Although the album is geared towards dance music, it is not all up-tempo, and certainly doesn’t contain the repetitive beats-per-second required for line dancing. Jimmie Rodgers’s Miss The Mississippi is a stately waltz with yodels whilst the first single, Silver Tongue And Gold Plated Lies is an earthy kind of hillbilly garage-band romp.

“It’s very bluegrass and it had a slinky little feel that I like,” she explains. “I thought, ‘Ooh we can switch this, switch that.’ It’s very loose, very raw, like Patsy Cline meets the Rolling Stones. The players had a lot of fun.”

Perhaps the most unusual choice was Bing Crosby’s I’ll See You In C-U-B-A, which was learned from a record by the Any Old Time String Band filed away in Oerman’s varied record collection.

“I told Robert, ‘You know I’d like to do a Spanish song,’ and he said, ‘Do you know, there was this very small period of country rhumba music.’ I thought he was kidding me, but it’s true. I thought that song was just a whole lot of fun.”

Oslin’s enthusiasm for the album is infectious, but she readily admits that only a couple of years ago she wouldn’t have cared if she never made another record or wrote another song. Burn-out was complete, and to have come back so strongly from a life-threatening heart operation shows the lady’s character and resilience.

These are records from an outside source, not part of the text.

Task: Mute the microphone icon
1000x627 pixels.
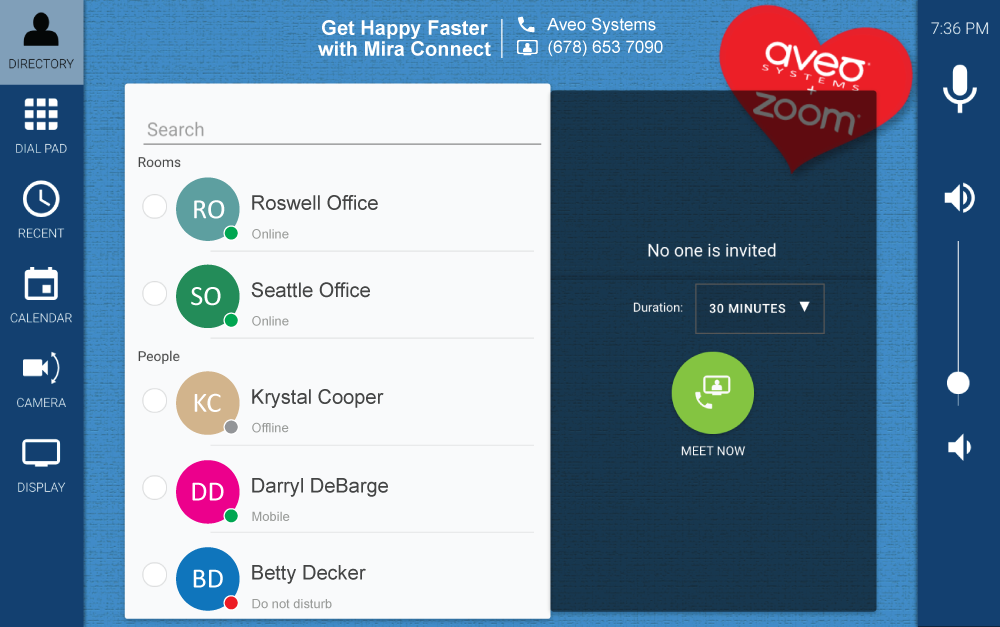Action: (x=959, y=89)
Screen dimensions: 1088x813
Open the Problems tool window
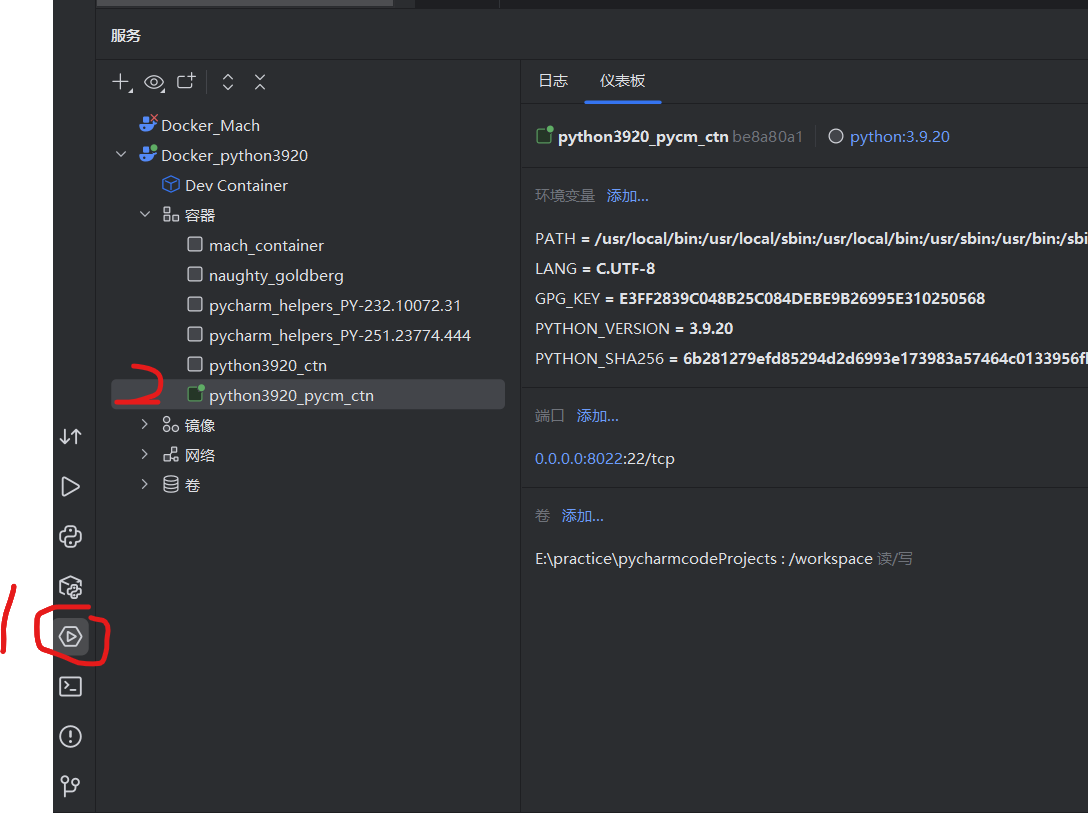(70, 736)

“I believe that if you come back from something really good, you will work, no matter how long you’ve been gone,” she explains. “If I can come up with something interesting and different and worth not only my time, but the audience’s time, it will work. It's got to be great or really terrible. I don’t want to be anywhere in the middle, I don’t want to be mediocre. We’ve got an awful lot of that without me adding to the pile.”

The outspoken 54-year-old is not one to mince words. She not only bares her soul, but also, in the daring pose for the cover of MY ROOTS ARE SHOWING ..., almost bares all, refusing to allow any retouching of her chest scars left from last year’s quadruple-bypass heart surgery.

“That’s me,” she says. “Why would I want to cover it up.”

She makes no excuses for being out on a limb with her music, and has total belief in what she has tried to achieve with the album, which really sums up where K. T. Oslin stands today.

“The album is very contemporary American music, and I’ll make no excuses for it,” she says. “All of the songs reflect musical influences in my life, from show tunes to bluegrass, folk music and the blues.”

“I think it’s a real album from start to finish,” she concludes. “Put it on when you have time to groove for 37 minutes.”